Chimère

Il n’est pas venu et d’emblée, j’ai détesté cette ville, l’arrogance de son architecture moderne et de ses avanies. Elle colonise le regard du chaland et témoigne des artifices d’une époque qui en est prodigue. J’ai détesté la vieille cité, figée dans le formol du temps, dont les quartiers engendrent la monotonie : alignements d’édifices couleur de saindoux et de demeures patriciennes.

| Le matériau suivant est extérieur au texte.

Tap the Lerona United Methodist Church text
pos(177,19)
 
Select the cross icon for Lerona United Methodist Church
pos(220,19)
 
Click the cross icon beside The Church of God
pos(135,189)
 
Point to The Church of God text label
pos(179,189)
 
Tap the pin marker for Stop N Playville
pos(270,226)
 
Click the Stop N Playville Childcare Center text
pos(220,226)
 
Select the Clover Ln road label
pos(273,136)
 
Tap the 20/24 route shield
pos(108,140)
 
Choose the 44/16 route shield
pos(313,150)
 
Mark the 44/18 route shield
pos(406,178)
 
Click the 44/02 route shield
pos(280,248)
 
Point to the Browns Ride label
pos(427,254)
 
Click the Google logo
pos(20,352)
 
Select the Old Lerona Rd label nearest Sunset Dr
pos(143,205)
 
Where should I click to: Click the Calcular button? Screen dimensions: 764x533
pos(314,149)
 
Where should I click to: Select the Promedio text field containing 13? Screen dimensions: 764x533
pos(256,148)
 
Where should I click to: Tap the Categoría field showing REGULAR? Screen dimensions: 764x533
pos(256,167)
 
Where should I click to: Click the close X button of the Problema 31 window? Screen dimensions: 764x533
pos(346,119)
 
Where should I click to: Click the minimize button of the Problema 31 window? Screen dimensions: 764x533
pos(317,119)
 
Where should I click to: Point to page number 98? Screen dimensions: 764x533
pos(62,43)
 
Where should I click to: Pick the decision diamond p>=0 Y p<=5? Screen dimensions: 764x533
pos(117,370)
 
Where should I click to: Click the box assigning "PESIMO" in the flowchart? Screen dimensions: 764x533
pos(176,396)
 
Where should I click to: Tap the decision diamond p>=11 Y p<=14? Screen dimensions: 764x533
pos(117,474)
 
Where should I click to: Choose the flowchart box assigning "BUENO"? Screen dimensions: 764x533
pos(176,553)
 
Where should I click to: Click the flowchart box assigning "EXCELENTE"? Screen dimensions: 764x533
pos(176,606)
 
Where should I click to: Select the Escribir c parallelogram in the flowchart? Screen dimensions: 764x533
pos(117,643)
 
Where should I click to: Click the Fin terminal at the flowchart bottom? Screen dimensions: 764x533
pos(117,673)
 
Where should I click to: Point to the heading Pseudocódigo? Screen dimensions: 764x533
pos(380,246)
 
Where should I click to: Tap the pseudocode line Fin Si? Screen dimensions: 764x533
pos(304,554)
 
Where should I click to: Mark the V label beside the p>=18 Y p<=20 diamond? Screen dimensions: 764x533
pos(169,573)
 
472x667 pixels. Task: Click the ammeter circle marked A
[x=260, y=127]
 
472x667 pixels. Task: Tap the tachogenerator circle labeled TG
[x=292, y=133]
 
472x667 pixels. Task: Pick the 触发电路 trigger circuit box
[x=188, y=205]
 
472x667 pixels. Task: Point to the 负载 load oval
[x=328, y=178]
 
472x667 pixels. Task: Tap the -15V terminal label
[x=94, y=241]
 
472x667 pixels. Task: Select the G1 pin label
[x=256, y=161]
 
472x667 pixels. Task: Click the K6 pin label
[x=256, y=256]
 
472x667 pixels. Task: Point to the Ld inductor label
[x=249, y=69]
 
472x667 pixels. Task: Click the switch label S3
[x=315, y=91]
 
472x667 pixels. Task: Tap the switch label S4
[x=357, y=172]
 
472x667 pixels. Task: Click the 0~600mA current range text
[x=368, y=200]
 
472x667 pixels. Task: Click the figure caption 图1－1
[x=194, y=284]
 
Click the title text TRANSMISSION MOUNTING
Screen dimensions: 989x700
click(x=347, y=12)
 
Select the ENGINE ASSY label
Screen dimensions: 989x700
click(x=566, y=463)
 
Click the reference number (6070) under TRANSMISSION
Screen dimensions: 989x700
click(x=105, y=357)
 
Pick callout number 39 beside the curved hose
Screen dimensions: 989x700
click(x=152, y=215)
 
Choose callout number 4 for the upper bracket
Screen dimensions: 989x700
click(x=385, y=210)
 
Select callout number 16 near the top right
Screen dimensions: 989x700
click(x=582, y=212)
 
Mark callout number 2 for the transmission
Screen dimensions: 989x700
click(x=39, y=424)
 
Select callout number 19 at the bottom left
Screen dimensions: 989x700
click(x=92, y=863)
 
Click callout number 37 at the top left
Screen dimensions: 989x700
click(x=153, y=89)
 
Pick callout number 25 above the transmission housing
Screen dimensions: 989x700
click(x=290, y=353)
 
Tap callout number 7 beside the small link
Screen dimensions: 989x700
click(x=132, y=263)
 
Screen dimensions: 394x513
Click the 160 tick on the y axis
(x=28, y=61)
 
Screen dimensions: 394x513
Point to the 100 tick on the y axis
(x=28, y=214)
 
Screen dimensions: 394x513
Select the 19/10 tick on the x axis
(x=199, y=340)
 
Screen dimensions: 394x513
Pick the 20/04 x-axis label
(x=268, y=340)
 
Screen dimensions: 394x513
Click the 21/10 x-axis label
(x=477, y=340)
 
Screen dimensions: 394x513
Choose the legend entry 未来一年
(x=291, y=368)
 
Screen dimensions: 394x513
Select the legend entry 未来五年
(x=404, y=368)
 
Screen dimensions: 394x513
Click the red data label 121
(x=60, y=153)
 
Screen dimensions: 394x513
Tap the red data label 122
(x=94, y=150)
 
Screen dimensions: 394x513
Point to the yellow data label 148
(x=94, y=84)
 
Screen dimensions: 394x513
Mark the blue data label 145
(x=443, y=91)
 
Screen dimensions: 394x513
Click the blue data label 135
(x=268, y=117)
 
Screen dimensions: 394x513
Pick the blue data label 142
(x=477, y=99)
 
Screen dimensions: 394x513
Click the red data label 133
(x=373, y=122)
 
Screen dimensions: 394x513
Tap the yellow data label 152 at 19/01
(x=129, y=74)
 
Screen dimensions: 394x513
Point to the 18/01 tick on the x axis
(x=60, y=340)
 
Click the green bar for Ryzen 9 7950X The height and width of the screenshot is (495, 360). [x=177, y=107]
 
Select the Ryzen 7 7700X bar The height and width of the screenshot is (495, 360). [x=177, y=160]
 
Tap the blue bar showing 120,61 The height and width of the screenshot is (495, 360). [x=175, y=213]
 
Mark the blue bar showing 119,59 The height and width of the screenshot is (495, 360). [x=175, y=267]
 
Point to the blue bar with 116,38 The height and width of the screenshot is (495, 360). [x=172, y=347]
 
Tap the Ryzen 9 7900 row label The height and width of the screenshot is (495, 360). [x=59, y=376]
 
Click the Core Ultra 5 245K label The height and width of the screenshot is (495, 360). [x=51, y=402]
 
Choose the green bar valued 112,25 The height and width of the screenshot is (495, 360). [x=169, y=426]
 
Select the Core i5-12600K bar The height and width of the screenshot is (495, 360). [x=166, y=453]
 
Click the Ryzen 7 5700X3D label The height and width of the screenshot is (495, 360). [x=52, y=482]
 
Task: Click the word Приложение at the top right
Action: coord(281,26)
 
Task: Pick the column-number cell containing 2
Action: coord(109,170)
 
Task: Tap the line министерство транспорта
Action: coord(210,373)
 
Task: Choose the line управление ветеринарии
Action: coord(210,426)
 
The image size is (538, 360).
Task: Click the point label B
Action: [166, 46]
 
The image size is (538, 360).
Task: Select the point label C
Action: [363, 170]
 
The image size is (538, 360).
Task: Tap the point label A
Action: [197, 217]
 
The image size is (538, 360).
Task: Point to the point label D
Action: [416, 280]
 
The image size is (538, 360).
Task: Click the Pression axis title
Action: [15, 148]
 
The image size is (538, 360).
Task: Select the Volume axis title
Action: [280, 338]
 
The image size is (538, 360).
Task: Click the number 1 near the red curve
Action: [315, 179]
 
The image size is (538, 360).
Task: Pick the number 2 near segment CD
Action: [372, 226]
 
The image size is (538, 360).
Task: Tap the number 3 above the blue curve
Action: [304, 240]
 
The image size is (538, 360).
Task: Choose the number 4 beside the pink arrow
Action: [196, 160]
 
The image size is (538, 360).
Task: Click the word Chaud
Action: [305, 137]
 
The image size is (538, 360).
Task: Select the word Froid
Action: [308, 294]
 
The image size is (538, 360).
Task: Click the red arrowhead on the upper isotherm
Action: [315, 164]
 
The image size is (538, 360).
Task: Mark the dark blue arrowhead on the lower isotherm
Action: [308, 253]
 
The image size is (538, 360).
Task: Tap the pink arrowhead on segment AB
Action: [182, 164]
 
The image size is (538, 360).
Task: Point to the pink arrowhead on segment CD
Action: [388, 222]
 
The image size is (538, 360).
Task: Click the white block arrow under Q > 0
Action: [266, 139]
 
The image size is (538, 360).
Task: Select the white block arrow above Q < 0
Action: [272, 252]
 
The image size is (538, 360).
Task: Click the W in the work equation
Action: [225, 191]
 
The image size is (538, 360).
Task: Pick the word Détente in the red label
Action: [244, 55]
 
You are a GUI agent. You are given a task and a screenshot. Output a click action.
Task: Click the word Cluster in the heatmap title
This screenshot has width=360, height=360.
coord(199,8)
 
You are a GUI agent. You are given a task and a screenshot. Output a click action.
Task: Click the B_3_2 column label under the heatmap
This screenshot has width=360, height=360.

Elles exhibent la richesse de ces façades lourdement ornementées. La trame des ruelles dessine un labyrinthe dont le dédale agace. Elles sont le fief des gargotes attrape-touristes, détestables mangeoires qui happent les hordes de fauchés. Faune cosmopolite qui traîne sa misère, se délecte de sa crasse et, de sa fange, souille la cité. Elle grouille au fil des rues, escortée de ce train d’immondices dont elle jonche la chaussée. Elle s’invite aux terrasses. Parasite, elle en accapare tables et sièges pendant des heures. Elle stagne sous le soleil, comme la gale dans un amas de chiffons. Elle répand sa sueur. Sale, elle pue de toute sa saleté. Habillée de hardes, elle est laide et se complait dans sa laideur. Dépourvue de respect, elle s’autorise tous les caprices, se livre à tous les excès. Masse léthargique, elle recouvre comme une croûte le territoire de la ville dont elle masque le visage authentique.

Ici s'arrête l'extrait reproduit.